§ **EXERCISE TASK**
Set down the following material unchanged, starting at the line that contains "Toggle the article tree sidebar panel icon" and stopping after the line that contains "click(573, 48)".

Begin DATA EXCERPTS

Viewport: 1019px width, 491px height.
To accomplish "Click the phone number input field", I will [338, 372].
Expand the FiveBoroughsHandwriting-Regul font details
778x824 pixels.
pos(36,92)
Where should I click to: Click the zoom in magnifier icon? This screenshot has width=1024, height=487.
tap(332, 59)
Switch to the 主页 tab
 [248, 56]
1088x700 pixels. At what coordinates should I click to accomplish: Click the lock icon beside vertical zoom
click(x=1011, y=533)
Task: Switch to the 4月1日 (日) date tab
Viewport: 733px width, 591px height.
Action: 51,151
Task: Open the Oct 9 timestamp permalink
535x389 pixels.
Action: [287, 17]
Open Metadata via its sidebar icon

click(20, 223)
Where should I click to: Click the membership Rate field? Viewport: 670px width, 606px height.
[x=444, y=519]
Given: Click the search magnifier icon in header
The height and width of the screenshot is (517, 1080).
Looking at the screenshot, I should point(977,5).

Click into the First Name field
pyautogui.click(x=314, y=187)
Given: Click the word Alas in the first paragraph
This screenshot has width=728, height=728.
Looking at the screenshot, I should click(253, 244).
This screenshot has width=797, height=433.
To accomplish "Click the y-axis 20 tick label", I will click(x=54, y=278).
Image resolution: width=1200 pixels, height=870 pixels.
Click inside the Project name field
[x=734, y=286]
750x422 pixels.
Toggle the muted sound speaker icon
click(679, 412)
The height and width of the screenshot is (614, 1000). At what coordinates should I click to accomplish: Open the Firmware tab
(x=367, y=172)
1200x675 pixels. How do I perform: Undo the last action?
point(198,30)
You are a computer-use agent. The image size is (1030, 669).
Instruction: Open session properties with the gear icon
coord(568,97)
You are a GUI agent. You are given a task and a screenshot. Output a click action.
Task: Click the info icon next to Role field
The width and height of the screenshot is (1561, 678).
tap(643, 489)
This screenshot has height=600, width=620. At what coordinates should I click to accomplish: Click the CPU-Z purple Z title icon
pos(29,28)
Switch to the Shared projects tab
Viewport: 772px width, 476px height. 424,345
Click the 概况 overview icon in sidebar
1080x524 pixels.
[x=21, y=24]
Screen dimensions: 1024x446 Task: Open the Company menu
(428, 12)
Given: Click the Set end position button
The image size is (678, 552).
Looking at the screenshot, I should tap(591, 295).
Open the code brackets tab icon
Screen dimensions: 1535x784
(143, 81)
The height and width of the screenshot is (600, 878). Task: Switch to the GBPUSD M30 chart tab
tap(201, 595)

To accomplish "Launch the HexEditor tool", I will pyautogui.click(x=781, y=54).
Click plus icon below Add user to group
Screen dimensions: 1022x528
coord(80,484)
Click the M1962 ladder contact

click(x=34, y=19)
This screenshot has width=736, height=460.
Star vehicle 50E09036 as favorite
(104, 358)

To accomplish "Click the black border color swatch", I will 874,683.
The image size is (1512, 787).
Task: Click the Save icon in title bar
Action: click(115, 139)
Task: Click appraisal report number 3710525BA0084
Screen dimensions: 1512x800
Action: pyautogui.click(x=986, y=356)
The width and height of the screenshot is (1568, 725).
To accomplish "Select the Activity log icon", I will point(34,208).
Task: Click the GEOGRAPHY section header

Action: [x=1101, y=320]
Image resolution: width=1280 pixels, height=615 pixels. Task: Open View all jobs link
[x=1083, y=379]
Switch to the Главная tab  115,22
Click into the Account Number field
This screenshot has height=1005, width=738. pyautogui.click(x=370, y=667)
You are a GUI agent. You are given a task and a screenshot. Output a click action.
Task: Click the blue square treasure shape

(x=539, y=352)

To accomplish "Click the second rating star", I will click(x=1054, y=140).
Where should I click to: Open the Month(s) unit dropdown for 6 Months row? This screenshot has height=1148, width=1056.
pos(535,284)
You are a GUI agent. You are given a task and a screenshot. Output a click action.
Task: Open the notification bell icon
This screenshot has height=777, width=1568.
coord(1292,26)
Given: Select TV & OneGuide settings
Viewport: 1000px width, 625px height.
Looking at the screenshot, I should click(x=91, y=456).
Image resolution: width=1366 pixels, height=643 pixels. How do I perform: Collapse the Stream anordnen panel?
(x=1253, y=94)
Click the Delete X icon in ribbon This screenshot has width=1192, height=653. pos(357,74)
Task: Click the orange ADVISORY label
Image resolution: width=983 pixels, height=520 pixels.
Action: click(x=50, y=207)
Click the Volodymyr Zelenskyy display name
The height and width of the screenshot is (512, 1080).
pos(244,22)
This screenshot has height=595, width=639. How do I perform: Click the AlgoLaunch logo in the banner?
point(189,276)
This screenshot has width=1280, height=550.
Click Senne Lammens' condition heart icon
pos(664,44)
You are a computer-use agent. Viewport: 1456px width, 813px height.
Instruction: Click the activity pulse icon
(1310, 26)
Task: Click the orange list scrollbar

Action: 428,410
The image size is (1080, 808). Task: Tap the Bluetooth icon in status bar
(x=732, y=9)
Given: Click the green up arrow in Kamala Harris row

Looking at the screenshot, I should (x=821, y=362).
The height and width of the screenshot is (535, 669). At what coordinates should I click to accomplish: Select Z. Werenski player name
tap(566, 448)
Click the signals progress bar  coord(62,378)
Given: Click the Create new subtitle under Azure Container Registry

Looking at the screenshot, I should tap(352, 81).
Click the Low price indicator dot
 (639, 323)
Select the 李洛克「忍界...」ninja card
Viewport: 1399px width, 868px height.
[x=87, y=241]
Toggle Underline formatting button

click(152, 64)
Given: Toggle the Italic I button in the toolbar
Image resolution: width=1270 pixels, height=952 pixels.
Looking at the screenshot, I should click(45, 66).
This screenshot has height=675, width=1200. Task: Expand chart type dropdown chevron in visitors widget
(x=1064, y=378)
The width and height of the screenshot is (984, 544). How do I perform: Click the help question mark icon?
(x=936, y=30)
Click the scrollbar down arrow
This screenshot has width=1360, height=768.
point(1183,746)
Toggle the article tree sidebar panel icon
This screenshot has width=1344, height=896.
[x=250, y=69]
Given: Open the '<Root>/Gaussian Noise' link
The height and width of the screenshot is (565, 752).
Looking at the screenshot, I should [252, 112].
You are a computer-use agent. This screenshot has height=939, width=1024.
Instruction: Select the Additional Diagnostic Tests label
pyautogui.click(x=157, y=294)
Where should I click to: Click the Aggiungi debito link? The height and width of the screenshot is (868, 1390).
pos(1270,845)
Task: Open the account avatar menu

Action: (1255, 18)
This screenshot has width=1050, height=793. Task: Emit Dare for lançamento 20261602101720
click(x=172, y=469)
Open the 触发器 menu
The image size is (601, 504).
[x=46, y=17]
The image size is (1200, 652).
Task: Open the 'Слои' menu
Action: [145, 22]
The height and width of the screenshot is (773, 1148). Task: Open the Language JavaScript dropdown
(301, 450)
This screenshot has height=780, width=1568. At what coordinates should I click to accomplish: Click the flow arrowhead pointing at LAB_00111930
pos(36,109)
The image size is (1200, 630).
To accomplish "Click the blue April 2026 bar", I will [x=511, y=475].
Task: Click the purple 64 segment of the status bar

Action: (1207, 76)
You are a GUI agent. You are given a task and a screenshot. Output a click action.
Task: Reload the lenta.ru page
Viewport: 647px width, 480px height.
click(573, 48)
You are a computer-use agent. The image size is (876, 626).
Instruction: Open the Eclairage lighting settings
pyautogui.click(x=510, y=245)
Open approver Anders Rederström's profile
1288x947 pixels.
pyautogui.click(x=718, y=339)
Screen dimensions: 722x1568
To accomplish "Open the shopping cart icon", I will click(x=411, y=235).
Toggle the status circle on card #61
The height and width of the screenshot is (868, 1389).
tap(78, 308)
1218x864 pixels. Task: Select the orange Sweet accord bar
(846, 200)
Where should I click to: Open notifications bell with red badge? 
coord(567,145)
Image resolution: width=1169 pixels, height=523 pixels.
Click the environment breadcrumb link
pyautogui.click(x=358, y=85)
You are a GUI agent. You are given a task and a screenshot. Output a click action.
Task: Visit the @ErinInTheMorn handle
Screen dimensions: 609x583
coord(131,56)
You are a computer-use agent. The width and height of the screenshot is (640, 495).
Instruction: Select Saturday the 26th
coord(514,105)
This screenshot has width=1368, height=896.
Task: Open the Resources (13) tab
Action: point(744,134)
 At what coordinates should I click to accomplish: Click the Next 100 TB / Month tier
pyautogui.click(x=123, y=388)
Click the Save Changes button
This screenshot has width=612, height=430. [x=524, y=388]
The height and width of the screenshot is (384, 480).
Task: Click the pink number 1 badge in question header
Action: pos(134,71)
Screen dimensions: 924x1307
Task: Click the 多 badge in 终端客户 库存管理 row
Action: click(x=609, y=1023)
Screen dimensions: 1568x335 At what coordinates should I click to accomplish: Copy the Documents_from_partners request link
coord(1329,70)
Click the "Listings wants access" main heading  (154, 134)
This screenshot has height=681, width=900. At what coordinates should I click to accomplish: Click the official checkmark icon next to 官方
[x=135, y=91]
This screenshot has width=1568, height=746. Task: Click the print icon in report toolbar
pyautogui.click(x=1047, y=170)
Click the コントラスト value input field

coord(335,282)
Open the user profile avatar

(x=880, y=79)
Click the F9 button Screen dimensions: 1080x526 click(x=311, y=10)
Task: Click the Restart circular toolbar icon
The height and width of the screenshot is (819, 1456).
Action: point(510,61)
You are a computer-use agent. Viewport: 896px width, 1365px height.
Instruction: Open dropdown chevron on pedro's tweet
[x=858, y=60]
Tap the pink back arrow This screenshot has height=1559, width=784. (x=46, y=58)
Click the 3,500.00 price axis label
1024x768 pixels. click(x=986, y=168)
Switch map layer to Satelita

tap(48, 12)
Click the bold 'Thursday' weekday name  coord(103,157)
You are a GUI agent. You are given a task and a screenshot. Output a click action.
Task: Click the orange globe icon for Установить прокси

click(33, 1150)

End DATA EXCERPTS

§ **FINISHED TASK**
Toggle the article tree sidebar panel icon
This screenshot has width=1344, height=896.
[x=250, y=69]
Given: Open the '<Root>/Gaussian Noise' link
The height and width of the screenshot is (565, 752).
Looking at the screenshot, I should [252, 112].
You are a computer-use agent. This screenshot has height=939, width=1024.
Instruction: Select the Additional Diagnostic Tests label
pyautogui.click(x=157, y=294)
Where should I click to: Click the Aggiungi debito link? The height and width of the screenshot is (868, 1390).
pos(1270,845)
Task: Open the account avatar menu

Action: (1255, 18)
This screenshot has width=1050, height=793. Task: Emit Dare for lançamento 20261602101720
click(x=172, y=469)
Open the 触发器 menu
The image size is (601, 504).
[x=46, y=17]
The image size is (1200, 652).
Task: Open the 'Слои' menu
Action: [145, 22]
The height and width of the screenshot is (773, 1148). Task: Open the Language JavaScript dropdown
(301, 450)
This screenshot has height=780, width=1568. At what coordinates should I click to accomplish: Click the flow arrowhead pointing at LAB_00111930
pos(36,109)
The image size is (1200, 630).
To accomplish "Click the blue April 2026 bar", I will [x=511, y=475].
Task: Click the purple 64 segment of the status bar

Action: (1207, 76)
You are a GUI agent. You are given a task and a screenshot. Output a click action.
Task: Reload the lenta.ru page
Viewport: 647px width, 480px height.
click(573, 48)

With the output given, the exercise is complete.